» AIM OF THE EXERCISE
Rewrite the part of the records that opens with the line containing "Task: Expand the CATALOG sidebar section" and closes at the end of the records, changing "sidebar" to "side panel" and leaving everything else the same.

Stored records:
•••

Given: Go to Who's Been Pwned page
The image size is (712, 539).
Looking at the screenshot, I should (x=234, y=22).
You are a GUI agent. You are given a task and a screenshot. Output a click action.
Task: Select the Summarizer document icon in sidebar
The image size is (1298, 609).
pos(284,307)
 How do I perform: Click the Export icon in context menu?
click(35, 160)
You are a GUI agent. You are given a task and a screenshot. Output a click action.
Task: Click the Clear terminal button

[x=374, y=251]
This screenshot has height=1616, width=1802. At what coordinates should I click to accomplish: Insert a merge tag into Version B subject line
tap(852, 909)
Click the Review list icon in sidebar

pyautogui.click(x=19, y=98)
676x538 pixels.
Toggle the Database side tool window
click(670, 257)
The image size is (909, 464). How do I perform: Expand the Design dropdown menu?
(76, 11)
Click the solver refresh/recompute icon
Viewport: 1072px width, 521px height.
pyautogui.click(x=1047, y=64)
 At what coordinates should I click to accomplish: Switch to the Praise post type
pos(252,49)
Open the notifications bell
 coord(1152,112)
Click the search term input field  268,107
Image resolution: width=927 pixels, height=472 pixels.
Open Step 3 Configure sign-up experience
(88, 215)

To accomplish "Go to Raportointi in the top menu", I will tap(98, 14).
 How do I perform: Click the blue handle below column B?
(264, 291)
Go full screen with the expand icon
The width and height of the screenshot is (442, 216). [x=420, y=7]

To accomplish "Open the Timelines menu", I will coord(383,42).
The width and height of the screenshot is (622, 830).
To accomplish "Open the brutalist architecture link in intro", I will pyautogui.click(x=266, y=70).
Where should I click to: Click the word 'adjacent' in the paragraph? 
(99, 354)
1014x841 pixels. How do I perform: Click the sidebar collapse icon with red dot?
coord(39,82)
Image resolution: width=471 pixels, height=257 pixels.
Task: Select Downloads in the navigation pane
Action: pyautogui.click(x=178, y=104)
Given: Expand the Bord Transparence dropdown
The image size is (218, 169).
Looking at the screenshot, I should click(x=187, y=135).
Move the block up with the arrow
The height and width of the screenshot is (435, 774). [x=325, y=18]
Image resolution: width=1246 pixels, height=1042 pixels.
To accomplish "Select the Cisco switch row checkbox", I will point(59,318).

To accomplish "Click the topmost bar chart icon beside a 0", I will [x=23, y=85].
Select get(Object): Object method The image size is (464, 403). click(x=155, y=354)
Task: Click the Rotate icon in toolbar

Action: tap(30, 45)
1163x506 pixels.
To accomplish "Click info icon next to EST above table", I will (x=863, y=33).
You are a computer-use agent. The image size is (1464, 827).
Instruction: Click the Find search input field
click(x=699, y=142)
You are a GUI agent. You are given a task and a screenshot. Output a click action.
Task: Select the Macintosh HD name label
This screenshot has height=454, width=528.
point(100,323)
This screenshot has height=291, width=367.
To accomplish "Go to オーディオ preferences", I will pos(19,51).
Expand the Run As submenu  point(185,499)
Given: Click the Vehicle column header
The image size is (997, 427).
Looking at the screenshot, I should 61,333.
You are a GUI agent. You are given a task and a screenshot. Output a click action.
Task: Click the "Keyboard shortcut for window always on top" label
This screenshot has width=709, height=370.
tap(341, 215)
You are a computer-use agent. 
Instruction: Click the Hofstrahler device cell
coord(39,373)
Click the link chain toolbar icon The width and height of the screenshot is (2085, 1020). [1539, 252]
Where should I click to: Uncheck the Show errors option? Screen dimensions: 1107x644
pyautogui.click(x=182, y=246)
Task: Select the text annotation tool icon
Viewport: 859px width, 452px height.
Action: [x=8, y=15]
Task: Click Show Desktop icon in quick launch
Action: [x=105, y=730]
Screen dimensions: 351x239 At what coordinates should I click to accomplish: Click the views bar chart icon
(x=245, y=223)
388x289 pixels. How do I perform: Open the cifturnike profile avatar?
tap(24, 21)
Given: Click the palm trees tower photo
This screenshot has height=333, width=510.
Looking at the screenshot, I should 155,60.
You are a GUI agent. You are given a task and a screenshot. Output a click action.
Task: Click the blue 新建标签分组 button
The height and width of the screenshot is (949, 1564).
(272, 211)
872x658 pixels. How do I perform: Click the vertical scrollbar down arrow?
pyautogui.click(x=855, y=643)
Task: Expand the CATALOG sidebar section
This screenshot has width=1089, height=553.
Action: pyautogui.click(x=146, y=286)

•••

» EXERCISE RESPONSE
Task: Expand the CATALOG side panel section
This screenshot has width=1089, height=553.
Action: pyautogui.click(x=146, y=286)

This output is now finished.